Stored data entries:
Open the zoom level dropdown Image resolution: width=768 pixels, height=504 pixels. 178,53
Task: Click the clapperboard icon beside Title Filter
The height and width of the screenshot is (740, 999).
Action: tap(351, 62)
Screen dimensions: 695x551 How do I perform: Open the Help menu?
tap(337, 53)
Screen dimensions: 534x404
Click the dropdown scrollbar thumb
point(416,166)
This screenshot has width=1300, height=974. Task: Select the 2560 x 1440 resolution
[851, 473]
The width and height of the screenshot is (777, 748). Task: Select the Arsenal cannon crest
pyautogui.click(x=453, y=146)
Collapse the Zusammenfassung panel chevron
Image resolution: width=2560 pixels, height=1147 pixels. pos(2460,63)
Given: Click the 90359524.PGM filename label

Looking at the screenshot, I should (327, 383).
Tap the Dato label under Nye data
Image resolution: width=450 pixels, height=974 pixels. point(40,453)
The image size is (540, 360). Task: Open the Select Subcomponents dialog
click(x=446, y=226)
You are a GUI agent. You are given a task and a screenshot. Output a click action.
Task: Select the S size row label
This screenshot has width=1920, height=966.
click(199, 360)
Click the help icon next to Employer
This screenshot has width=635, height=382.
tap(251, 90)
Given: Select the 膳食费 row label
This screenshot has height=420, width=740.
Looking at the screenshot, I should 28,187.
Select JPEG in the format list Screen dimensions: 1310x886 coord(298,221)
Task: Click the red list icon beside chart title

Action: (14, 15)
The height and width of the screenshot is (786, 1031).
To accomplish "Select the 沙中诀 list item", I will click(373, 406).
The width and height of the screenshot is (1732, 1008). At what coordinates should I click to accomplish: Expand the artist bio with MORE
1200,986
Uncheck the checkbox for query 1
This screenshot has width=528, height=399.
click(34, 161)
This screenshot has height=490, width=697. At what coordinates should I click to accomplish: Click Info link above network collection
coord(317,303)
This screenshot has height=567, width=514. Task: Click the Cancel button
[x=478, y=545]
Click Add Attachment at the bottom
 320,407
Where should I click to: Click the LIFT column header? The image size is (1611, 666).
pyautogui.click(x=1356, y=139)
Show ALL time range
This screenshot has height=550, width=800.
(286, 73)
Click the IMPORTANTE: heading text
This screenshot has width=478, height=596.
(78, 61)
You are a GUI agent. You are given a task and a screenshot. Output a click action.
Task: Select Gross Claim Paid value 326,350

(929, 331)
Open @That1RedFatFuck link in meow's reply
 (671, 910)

_WHAT YOU HAVE TO DO_.
Please set down each entry again, word for word.

_PROBLEM SOLUTION_.
Open the zoom level dropdown Image resolution: width=768 pixels, height=504 pixels. 178,53
Task: Click the clapperboard icon beside Title Filter
The height and width of the screenshot is (740, 999).
Action: tap(351, 62)
Screen dimensions: 695x551 How do I perform: Open the Help menu?
tap(337, 53)
Screen dimensions: 534x404
Click the dropdown scrollbar thumb
point(416,166)
This screenshot has width=1300, height=974. Task: Select the 2560 x 1440 resolution
[851, 473]
The width and height of the screenshot is (777, 748). Task: Select the Arsenal cannon crest
pyautogui.click(x=453, y=146)
Collapse the Zusammenfassung panel chevron
Image resolution: width=2560 pixels, height=1147 pixels. pos(2460,63)
Given: Click the 90359524.PGM filename label

Looking at the screenshot, I should (327, 383).
Tap the Dato label under Nye data
Image resolution: width=450 pixels, height=974 pixels. point(40,453)
The image size is (540, 360). Task: Open the Select Subcomponents dialog
click(x=446, y=226)
You are a GUI agent. You are given a task and a screenshot. Output a click action.
Task: Select the S size row label
This screenshot has width=1920, height=966.
click(199, 360)
Click the help icon next to Employer
This screenshot has width=635, height=382.
tap(251, 90)
Given: Select the 膳食费 row label
This screenshot has height=420, width=740.
Looking at the screenshot, I should 28,187.
Select JPEG in the format list Screen dimensions: 1310x886 coord(298,221)
Task: Click the red list icon beside chart title

Action: (14, 15)
The height and width of the screenshot is (786, 1031).
To accomplish "Select the 沙中诀 list item", I will click(373, 406).
The width and height of the screenshot is (1732, 1008). At what coordinates should I click to accomplish: Expand the artist bio with MORE
1200,986
Uncheck the checkbox for query 1
This screenshot has width=528, height=399.
click(34, 161)
This screenshot has height=490, width=697. At what coordinates should I click to accomplish: Click Info link above network collection
coord(317,303)
This screenshot has height=567, width=514. Task: Click the Cancel button
[x=478, y=545]
Click Add Attachment at the bottom
 320,407
Where should I click to: Click the LIFT column header? The image size is (1611, 666).
pyautogui.click(x=1356, y=139)
Show ALL time range
This screenshot has height=550, width=800.
(286, 73)
Click the IMPORTANTE: heading text
This screenshot has width=478, height=596.
(78, 61)
You are a GUI agent. You are given a task and a screenshot. Output a click action.
Task: Select Gross Claim Paid value 326,350

(929, 331)
Open @That1RedFatFuck link in meow's reply
 (671, 910)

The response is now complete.